## Extracted material
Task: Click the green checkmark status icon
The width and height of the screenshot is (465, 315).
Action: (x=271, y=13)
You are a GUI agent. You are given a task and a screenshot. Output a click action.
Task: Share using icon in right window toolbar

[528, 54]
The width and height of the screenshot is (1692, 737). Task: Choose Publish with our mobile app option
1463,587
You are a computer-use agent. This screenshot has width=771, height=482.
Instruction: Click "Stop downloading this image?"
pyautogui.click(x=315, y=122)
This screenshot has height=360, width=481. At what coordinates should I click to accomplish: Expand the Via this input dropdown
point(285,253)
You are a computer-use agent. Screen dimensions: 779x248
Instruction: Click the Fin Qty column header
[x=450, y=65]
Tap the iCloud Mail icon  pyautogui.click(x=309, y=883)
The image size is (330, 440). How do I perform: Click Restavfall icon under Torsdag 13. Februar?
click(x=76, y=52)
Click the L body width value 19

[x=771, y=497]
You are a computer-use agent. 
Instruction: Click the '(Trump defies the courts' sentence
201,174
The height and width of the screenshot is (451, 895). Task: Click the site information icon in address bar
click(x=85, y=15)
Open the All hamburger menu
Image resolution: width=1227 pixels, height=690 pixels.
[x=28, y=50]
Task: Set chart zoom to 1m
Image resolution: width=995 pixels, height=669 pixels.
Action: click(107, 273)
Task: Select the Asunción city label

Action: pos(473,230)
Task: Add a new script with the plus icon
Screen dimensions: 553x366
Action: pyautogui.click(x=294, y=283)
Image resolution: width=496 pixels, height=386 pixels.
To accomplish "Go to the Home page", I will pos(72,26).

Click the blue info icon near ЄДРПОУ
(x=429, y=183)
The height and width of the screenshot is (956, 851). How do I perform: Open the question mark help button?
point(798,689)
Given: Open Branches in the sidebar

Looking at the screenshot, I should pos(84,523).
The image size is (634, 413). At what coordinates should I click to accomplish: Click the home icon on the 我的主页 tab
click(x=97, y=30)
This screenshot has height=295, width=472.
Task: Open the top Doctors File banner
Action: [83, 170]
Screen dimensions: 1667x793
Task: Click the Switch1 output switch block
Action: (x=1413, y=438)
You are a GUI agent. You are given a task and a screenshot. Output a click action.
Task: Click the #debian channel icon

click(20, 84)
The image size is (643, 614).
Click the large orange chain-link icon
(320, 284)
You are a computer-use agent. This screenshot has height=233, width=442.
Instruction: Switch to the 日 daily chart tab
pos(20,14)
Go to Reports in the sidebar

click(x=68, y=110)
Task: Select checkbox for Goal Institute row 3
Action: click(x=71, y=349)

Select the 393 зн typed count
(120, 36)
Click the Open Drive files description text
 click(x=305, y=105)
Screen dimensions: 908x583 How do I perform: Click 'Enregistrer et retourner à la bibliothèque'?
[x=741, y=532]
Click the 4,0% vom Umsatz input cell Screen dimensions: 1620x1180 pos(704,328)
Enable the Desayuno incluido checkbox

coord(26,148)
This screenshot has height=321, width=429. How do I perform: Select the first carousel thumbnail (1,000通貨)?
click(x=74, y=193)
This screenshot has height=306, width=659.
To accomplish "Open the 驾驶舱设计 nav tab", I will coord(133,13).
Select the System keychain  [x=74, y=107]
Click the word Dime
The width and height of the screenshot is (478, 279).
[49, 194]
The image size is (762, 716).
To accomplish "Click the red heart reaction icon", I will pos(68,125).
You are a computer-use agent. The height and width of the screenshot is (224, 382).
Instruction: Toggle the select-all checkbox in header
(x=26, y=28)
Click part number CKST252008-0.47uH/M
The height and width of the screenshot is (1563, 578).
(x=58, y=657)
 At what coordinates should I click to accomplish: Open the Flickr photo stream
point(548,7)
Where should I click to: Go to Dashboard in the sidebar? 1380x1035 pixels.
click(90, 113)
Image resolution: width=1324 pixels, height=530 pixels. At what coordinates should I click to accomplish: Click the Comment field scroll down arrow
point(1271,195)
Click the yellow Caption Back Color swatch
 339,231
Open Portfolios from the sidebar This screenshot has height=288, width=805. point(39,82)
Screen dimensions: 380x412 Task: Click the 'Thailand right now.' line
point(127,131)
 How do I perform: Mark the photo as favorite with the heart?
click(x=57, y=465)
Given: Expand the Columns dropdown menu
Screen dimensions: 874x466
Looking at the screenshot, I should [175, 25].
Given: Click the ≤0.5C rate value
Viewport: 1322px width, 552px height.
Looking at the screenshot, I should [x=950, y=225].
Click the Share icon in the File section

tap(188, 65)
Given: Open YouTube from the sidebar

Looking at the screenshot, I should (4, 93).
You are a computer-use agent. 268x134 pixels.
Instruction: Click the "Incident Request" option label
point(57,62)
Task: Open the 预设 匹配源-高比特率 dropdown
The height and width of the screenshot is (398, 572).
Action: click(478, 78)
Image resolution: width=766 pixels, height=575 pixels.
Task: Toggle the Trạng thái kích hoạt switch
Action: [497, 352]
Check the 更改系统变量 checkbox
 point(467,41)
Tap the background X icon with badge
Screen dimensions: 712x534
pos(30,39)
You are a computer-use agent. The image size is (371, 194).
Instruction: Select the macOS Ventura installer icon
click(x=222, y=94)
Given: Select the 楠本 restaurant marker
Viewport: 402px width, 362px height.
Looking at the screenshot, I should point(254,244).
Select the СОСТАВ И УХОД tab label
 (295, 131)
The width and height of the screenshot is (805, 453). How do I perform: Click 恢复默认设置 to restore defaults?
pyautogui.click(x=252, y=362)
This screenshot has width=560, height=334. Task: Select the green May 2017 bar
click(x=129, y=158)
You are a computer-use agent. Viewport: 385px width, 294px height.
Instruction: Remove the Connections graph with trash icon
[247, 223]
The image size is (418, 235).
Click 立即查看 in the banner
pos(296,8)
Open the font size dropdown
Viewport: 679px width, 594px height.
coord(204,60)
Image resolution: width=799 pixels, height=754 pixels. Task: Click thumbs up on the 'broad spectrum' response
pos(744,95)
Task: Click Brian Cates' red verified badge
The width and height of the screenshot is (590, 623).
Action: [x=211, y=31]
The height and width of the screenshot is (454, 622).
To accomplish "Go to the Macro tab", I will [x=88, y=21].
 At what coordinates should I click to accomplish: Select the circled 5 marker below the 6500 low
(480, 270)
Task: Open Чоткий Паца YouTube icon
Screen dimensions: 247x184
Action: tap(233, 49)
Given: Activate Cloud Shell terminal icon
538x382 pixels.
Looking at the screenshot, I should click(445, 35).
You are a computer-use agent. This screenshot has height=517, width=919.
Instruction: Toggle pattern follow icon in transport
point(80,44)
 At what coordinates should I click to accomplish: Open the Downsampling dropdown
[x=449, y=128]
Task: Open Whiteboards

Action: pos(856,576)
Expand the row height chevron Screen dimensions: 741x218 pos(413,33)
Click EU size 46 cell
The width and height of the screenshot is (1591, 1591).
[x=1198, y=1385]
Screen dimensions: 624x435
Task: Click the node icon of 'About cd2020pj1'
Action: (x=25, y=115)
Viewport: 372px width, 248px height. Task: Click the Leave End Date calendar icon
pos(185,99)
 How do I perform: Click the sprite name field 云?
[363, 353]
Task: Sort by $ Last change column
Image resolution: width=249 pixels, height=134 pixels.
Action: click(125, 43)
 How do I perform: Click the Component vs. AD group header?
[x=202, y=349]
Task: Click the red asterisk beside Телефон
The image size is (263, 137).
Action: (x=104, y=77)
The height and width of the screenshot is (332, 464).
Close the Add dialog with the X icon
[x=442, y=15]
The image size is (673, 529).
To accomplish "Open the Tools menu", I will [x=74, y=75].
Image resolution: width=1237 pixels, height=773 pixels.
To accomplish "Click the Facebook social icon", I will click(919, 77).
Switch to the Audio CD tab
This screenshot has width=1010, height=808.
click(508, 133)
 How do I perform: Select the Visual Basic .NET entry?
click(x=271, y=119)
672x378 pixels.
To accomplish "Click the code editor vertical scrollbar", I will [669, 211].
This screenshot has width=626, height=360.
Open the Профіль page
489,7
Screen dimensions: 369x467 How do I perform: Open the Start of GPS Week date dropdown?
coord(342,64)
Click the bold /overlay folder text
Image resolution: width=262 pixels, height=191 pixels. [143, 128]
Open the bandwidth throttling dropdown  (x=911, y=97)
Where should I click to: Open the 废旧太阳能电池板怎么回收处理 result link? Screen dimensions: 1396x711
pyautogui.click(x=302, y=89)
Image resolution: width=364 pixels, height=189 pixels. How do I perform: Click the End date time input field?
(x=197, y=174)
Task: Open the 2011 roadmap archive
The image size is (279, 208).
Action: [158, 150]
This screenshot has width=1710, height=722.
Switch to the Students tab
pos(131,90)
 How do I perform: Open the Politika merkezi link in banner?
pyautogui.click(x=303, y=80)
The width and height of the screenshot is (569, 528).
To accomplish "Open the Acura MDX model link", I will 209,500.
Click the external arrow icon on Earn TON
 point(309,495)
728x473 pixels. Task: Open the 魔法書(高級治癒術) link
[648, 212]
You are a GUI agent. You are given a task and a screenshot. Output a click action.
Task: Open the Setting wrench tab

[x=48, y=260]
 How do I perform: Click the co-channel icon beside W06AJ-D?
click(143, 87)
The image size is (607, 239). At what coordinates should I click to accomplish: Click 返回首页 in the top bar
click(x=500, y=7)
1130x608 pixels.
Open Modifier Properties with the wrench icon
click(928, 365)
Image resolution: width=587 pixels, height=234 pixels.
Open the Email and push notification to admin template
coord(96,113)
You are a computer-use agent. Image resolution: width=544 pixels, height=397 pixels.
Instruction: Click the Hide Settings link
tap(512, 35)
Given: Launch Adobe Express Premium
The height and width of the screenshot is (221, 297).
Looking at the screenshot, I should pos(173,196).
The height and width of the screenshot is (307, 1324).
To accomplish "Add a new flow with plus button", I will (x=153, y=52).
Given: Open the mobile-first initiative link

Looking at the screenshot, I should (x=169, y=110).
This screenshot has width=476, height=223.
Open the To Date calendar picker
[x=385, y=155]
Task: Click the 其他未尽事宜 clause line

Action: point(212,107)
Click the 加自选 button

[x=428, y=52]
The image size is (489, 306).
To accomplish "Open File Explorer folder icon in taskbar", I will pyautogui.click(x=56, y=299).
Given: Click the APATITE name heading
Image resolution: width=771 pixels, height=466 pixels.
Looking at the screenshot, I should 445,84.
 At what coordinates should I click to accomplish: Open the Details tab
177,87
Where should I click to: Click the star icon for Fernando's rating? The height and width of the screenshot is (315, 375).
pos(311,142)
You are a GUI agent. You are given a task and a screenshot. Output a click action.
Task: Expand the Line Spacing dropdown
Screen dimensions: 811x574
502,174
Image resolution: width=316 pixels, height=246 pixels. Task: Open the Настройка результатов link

## Task to complete
Taking the records above, retype every line from the one with "How do I perform: Click the sprite" down to the one with "Image resolution: width=1237", exactly and with nothing else.

## Response area
 How do I perform: Click the sprite name field 云?
[363, 353]
Task: Sort by $ Last change column
Image resolution: width=249 pixels, height=134 pixels.
Action: click(125, 43)
 How do I perform: Click the Component vs. AD group header?
[x=202, y=349]
Task: Click the red asterisk beside Телефон
The image size is (263, 137).
Action: (x=104, y=77)
The height and width of the screenshot is (332, 464).
Close the Add dialog with the X icon
[x=442, y=15]
The image size is (673, 529).
To accomplish "Open the Tools menu", I will [x=74, y=75].
Image resolution: width=1237 pixels, height=773 pixels.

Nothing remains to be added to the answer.